En tournée au Proche-Orient, le ministre des Affaires étrangères, Bernard Kouchner, répond aux questions de Yedioth Aharonot. Se positionnant pour la création de deux Etats côte à côte, il souhaite « demander aux dirigeants israéliens de « lever certains des barrages et de montrer qu’ils se trouvent aux côtés de ceux des Palestiniens qui veulent la paix ». Bernard Kouchner estime également qu’il est nécessaire de dialoguer avec le Hezbollah « sans quoi il est impossible de tenter de parvenir à la paix ».

Votre visite en Israël ?

« Je viens chez vous comme un ami d’Israël et vais en Palestine comme un ami de la Palestine. Je vous visite en tant que ministre des Affaires étrangères d’un pays de France qui a joué un rôle important dans la naissance de l’Etat d’Israël. La France possède une histoire, une influence, des amis, une responsabilité et des sentiments vis-à-vis de vous et du Proche-Orient. Je tente depuis longtemps de faire comprendre le besoin, la nécessité de deux Etats côte à côte (Israël et Palestine). Peut-être qu’enfin nous y parviendrons. C’est le moment. Tous les membres du gouvernement actuel, mais aussi M. Netanyahou, sont persuadés de la nécessité de deux Etats. Qu’attendons-nous ? Pourquoi Israël ne déclarerait-il pas unilatéralement qu’il est prêt à reconnaître immédiatement un Etat palestinien et n’aiderait-il pas une administration non corrompue à se mettre en place ? Ou même contribuerait à la naissance de l’Etat palestinien, ce qui serait un geste d’aide formidable. Aujourd’hui, il faut parler avec les Palestiniens, avec l’OLP, avec Abou Mazen et M. Fayad. Avec Abou Mazen, Fayad, Abed Rabo, il faut parler vraiment de paix et du statut final. Je souhaite demander aux dirigeants israéliens de lever certains des barrages et de montrer qu’ils se trouvent aux côtés de ceux des Palestiniens qui veulent la paix. En même temps, il n’est pas possible de laisser les habitants de Gaza dans leur enfer. Il faut les aider à survivre et leur montrer qu’il y a une autre voie que celle de la souffrance et des attentats. Si les choses progressent en Cisjordanie, cela prouvera que la paix entre Israéliens et Palestiniens est possible.

> DONNÉES FOURNIES

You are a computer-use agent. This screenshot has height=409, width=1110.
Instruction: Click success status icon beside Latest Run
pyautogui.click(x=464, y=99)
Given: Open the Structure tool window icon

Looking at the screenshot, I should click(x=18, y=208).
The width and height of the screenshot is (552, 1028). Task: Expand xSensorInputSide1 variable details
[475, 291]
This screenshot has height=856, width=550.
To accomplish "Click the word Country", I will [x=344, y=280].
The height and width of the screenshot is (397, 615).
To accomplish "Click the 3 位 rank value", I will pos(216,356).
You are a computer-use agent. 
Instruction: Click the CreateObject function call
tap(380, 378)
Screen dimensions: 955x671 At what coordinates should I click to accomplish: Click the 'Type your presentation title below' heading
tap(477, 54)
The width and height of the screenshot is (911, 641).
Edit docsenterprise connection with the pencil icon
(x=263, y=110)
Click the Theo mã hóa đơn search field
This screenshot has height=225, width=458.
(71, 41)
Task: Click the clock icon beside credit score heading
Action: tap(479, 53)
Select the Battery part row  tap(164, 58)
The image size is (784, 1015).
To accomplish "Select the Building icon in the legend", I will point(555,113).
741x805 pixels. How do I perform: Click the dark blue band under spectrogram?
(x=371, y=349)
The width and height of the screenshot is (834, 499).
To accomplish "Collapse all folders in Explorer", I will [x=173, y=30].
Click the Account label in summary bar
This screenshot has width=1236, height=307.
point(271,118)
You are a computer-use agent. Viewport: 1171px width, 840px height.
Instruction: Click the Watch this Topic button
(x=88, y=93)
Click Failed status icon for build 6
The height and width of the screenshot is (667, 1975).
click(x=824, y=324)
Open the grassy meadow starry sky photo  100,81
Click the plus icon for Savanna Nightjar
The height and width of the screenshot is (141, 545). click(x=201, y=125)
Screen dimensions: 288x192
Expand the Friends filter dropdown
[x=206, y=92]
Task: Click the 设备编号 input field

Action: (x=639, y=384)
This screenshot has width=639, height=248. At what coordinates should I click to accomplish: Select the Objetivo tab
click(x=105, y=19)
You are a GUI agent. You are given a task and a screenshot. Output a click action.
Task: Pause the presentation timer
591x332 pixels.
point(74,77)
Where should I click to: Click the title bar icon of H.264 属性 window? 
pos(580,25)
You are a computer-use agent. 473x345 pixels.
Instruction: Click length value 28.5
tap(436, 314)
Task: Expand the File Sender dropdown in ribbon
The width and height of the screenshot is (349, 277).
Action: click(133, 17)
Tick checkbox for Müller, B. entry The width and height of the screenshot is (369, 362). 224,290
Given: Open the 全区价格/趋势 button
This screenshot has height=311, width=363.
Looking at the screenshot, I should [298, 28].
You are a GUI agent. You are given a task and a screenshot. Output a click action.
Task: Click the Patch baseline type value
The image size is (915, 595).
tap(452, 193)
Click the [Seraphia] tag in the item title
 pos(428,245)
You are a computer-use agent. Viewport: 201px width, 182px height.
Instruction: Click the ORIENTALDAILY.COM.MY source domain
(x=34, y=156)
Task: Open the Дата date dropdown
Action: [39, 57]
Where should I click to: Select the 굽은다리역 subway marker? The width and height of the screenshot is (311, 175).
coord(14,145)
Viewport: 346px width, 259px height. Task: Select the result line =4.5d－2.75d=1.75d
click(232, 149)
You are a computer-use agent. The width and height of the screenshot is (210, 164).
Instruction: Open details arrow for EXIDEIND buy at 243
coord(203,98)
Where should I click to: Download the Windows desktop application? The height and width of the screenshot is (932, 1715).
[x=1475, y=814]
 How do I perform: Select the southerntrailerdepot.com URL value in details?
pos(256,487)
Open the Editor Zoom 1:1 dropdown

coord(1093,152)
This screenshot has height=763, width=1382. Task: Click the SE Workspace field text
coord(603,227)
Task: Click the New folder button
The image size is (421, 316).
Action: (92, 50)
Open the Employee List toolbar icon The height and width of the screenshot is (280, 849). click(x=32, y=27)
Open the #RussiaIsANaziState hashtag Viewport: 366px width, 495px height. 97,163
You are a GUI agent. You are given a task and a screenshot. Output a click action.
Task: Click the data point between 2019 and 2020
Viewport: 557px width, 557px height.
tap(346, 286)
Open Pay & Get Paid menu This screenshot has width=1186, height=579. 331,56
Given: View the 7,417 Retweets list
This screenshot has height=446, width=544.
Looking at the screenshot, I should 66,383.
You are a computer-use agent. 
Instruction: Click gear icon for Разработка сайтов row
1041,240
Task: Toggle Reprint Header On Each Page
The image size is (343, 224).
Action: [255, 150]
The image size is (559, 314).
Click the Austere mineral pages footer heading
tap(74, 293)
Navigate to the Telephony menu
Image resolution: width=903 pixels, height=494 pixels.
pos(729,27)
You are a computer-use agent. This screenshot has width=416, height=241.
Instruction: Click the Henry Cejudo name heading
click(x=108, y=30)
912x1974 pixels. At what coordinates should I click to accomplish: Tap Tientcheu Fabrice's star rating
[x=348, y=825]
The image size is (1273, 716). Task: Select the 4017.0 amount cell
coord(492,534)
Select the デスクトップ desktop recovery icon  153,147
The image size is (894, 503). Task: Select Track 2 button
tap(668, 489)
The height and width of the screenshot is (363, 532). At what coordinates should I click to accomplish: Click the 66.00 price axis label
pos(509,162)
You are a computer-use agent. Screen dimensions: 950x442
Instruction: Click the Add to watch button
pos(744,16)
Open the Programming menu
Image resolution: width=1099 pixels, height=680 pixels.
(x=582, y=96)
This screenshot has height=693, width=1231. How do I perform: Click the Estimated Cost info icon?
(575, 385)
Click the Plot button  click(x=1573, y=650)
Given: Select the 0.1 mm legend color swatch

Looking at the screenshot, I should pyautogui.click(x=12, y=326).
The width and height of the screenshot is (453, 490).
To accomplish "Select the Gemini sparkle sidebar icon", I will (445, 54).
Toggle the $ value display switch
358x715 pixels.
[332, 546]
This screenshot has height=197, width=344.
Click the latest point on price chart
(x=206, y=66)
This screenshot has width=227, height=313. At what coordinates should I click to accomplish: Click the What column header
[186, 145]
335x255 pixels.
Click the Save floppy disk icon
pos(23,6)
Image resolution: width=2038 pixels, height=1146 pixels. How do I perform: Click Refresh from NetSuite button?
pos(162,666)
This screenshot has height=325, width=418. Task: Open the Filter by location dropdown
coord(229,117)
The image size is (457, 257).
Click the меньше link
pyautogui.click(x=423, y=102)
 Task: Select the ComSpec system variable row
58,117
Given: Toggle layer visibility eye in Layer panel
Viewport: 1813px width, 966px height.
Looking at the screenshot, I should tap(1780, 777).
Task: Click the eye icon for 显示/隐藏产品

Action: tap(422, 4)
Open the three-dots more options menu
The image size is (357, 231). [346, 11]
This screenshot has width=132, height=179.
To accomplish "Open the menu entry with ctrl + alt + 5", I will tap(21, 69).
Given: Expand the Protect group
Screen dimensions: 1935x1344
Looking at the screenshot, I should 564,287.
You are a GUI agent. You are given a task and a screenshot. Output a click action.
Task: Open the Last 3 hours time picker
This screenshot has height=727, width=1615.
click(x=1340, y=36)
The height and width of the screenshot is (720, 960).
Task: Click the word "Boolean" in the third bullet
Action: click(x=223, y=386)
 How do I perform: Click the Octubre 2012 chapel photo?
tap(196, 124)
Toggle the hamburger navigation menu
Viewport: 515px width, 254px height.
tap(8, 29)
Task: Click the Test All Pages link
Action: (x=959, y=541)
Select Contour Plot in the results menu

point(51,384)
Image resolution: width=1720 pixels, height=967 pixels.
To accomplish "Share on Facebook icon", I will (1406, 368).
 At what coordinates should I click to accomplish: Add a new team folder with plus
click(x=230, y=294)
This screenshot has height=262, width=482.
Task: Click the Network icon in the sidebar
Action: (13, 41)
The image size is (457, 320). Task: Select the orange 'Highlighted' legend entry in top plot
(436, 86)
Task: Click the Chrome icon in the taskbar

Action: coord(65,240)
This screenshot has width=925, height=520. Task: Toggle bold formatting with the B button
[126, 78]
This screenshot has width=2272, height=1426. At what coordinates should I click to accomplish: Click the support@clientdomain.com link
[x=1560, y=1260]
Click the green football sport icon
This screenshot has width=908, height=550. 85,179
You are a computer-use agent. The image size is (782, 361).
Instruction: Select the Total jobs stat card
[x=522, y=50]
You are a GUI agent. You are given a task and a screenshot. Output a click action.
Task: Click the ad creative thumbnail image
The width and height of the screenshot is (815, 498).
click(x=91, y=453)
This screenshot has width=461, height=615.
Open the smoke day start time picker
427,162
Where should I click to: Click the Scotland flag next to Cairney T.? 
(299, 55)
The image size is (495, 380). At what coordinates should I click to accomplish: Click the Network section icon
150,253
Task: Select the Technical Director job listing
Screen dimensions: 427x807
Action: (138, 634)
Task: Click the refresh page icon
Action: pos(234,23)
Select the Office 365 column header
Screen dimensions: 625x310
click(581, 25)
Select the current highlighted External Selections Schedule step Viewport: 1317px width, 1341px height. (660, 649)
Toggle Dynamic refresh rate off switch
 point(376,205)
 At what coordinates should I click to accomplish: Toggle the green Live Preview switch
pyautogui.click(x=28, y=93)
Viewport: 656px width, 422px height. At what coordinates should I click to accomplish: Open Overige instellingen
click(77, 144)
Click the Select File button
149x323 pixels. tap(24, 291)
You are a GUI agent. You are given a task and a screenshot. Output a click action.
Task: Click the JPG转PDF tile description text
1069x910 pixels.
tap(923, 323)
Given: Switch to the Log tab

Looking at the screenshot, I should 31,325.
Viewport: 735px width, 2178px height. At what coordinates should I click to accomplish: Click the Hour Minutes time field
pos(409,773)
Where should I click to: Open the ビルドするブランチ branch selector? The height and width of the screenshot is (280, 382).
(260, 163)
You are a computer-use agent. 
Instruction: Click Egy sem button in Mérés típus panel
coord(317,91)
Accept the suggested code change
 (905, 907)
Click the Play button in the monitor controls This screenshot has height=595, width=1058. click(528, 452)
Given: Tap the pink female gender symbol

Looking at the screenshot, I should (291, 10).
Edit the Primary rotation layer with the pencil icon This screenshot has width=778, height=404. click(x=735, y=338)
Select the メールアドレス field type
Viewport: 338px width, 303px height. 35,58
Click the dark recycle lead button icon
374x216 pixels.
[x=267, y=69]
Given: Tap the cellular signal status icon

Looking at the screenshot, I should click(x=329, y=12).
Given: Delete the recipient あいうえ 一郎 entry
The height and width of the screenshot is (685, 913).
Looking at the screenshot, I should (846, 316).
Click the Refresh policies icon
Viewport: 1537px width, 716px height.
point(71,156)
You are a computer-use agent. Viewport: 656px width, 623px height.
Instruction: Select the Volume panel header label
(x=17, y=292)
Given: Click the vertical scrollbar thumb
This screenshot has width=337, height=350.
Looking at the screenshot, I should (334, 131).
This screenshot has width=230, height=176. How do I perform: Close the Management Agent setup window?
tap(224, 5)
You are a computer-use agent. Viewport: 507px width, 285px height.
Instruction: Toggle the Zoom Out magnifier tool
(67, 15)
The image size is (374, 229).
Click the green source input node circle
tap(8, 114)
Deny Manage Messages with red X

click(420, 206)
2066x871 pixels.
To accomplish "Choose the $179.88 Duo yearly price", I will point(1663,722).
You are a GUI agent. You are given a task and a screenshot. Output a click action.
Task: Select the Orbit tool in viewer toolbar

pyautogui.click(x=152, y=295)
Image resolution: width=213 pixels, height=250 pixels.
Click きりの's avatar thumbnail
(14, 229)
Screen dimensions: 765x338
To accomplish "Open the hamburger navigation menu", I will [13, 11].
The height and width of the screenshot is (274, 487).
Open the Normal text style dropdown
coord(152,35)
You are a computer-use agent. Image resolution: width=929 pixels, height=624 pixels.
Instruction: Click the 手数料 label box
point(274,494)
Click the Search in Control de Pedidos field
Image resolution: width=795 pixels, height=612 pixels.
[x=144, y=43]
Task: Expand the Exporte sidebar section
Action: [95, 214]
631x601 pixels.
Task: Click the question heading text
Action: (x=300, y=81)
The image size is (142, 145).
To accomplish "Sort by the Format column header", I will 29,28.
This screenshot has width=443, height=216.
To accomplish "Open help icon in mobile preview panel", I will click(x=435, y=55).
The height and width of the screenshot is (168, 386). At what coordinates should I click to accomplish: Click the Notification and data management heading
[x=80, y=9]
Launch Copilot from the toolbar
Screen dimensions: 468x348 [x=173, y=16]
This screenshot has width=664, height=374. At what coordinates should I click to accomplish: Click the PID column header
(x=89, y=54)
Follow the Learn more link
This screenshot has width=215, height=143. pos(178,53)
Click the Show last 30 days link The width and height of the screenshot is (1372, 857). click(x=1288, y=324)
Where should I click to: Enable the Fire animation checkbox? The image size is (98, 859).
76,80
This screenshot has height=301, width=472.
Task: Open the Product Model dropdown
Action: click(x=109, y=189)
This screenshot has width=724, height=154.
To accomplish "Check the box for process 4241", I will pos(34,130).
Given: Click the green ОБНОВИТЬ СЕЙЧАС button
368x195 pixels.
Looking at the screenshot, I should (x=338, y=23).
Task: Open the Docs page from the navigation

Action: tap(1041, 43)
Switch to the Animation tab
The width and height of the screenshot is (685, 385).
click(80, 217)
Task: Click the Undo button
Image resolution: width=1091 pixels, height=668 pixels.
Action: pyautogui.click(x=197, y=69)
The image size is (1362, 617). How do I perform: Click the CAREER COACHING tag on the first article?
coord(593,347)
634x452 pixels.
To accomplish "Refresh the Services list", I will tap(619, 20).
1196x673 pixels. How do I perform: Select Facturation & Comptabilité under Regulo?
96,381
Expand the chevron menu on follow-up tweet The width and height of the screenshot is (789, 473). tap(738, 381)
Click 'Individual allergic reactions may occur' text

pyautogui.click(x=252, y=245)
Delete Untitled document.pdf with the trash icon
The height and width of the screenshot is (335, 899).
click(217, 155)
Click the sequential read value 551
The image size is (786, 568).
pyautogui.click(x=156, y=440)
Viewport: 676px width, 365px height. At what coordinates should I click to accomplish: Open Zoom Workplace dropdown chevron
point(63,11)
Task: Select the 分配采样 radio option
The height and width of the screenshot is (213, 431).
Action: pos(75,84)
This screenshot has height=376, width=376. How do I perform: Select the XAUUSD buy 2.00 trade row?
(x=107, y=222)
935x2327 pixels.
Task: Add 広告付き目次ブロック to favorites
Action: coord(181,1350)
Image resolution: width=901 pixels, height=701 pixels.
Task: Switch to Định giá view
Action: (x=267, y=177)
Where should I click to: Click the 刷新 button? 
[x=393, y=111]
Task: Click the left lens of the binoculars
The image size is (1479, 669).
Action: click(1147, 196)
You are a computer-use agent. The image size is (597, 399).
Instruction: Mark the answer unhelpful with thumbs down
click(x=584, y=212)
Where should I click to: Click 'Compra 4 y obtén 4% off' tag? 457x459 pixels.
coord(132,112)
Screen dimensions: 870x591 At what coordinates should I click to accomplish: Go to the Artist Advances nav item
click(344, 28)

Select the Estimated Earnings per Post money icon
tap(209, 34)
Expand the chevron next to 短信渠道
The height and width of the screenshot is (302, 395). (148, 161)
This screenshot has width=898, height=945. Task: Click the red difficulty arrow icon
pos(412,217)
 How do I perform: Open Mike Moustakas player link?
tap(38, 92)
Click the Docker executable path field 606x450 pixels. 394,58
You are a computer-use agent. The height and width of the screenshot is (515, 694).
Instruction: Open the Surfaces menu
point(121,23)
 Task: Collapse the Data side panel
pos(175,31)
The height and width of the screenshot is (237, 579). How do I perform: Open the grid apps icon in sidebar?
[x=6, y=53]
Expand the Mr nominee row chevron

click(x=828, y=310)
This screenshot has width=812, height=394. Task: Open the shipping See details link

> CONSIGNES
(a) Recopie le passage de l'entretien sur le Proche-Orient qui commence par « En tournée au » et va jusqu'à « visite en Israël ? », en remplaçant « barrages » par « postes de contrôle ».
(b) Écris la suite de l'entretien sur le Proche-Orient à partir de l'endroit où il s'arrête.
Les enregistrements sont un contenu à part, sans rapport avec le texte.

> RÉPONSES ATTENDUES
(a)
En tournée au Proche-Orient, le ministre des Affaires étrangères, Bernard Kouchner, répond aux questions de Yedioth Aharonot. Se positionnant pour la création de deux Etats côte à côte, il souhaite « demander aux dirigeants israéliens de « lever certains des postes de contrôle et de montrer qu’ils se trouvent aux côtés de ceux des Palestiniens qui veulent la paix ». Bernard Kouchner estime également qu’il est nécessaire de dialoguer avec le Hezbollah « sans quoi il est impossible de tenter de parvenir à la paix ».

Votre visite en Israël ?

(b)
« Israël a évacué Gaza et le Liban. Je sais. Ce fut un beau geste, mais vous avez évacué sans concessions politiques, sans négociations. On rentre, on frappe, puis on sort. Ce n’est pas ainsi, à mon sens, qu’on mène une politique. Je sais qu’il est facile de critiquer de l’extérieur, mais, pardonnez-moi, je pense qu’il faut aussi prendre en compte la souffrance causée, les êtres humains et la manière dont on peut se rapprocher d’eux. Sans mépris, car ils sont aussi chez eux. Quand mon ami Barak s’est retiré du Liban, c’était, je crois, une erreur de ne pas accompagner cette démarche de négociations. Même chose pour Sharon : il fallait négocier. Il a eu raison et j’ai, moi aussi, soutenu le retrait. Mais, quand le retrait de Gaza s’est effectué, il a plus concerné la réalité interne en Israël que le dialogue avec les Palestiniens. On a eu l’impression qu’on ne les prenait pas assez en compte. A l’époque, moi aussi j’espérais. Mais, vous avez vu, ce n’était pas suffisant. A présent, les choses ont changé et, après tout, c’est peut-être le résultat de l’évacuation de Gaza. Les Israéliens savent qu’ils vivent un moment historique, qu’une occasion se présente. »

  • Peut-être est-ce l’échec de l’évacuation de Gaza et du retrait du Liban qui empêche aujourd’hui la réalisation de cette idée ?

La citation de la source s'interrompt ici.